Nitronatrit kristallisiert im trigonalen Kristallsystem, entwickelt aber nur selten mit dem bloßen Auge sichtbare Kristalle bis etwa drei Millimeter Größe mit einem glasähnlichen Glanz auf den Oberflächen. Meist findet er sich – vermischt mit anderen Salzen – in Form faseriger oder körniger bis derber Mineral-Aggregate und Stalaktiten.
In reiner Form ist Nitronatrit farblos und durchsichtig. Durch vielfache Lichtbrechung aufgrund von Gitterfehlern oder polykristalliner Ausbildung kann er aber auch durchscheinend weiß sein und durch mechanische Beimengungen von anderen Mineralen eine gelbliche oder bräunliche Farbe annehmen. Seine Strichfarbe ist allerdings immer weiß. Mit einer Mohshärte von 1,5 bis 2 gehört Nitronatrit zu den weichen Mineralen, das sich ähnlich wie das Referenzmineral Gips (Härte 2) mit dem Fingernagel ritzen lässt.

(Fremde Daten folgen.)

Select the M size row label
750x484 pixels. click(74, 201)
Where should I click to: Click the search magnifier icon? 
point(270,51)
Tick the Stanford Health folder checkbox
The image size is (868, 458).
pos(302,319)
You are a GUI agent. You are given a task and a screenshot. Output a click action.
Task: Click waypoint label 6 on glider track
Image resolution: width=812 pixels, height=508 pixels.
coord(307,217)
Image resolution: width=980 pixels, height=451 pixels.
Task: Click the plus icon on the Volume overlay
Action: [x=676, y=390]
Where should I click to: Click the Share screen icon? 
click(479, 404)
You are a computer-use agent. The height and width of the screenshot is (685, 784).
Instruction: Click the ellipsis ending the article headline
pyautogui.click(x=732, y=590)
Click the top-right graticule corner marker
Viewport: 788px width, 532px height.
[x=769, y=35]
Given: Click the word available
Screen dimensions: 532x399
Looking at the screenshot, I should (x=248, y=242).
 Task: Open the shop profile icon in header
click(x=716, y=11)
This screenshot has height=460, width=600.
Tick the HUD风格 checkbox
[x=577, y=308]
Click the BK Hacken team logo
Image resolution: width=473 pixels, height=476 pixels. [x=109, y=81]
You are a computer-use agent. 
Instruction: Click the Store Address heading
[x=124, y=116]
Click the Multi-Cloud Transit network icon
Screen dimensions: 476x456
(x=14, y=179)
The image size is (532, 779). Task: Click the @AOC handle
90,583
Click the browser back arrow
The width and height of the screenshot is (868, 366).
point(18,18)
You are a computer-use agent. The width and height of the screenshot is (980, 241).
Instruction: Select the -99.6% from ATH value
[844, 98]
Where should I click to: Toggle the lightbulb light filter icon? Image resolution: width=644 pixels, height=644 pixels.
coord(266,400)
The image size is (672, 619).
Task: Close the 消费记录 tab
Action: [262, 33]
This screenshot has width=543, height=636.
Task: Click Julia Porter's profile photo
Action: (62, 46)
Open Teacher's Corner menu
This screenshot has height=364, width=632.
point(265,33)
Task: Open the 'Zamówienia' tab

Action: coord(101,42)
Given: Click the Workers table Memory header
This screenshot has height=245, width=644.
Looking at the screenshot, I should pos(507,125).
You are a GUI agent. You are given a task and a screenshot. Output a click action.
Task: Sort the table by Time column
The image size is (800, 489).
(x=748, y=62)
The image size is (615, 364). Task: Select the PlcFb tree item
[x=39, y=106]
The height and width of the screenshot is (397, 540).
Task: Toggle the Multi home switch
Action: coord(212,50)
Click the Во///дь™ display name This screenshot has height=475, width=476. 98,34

Eine erste Erwähnung des Minerals, wenn auch ohne konkrete Benennung oder Angabe einer chemischen Formel, findet sich bereits 1823 unter den Beschreibungen der Kristallformen verschiedener synthetischer Salze von Henry James Brooke (1771–1857). Nitronatrit wird hier als rhomboedrisches Prisma im Kapitel Nitrate of Soda beschrieben.[8]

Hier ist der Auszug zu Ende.